TASK BRIEF
When you return the data, keep each character exactly as it appears.

### SOURCE MATERIAL ###

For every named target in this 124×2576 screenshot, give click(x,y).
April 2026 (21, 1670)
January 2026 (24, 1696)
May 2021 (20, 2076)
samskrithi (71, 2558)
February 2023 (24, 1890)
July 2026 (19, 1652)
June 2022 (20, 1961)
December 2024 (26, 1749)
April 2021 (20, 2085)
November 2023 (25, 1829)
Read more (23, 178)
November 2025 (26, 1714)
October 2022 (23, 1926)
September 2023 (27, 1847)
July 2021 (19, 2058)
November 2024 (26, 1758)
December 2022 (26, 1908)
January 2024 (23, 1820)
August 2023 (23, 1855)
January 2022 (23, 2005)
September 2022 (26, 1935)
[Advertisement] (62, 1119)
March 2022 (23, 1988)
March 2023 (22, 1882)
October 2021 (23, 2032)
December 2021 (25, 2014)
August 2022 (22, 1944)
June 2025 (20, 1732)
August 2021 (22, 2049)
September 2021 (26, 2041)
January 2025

###

RESPONSE BELOW
For every named target in this 124×2576 screenshot, give click(x,y).
April 2026 (21, 1670)
January 2026 (24, 1696)
May 2021 (20, 2076)
samskrithi (71, 2558)
February 2023 (24, 1890)
July 2026 (19, 1652)
June 2022 (20, 1961)
December 2024 (26, 1749)
April 2021 (20, 2085)
November 2023 (25, 1829)
Read more (23, 178)
November 2025 (26, 1714)
October 2022 (23, 1926)
September 2023 (27, 1847)
July 2021 (19, 2058)
November 2024 (26, 1758)
December 2022 (26, 1908)
January 2024 (23, 1820)
August 2023 (23, 1855)
January 2022 (23, 2005)
September 2022 (26, 1935)
[Advertisement] (62, 1119)
March 2022 (23, 1988)
March 2023 (22, 1882)
October 2021 (23, 2032)
December 2021 (25, 2014)
August 2022 (22, 1944)
June 2025 (20, 1732)
August 2021 (22, 2049)
September 2021 (26, 2041)
January 2025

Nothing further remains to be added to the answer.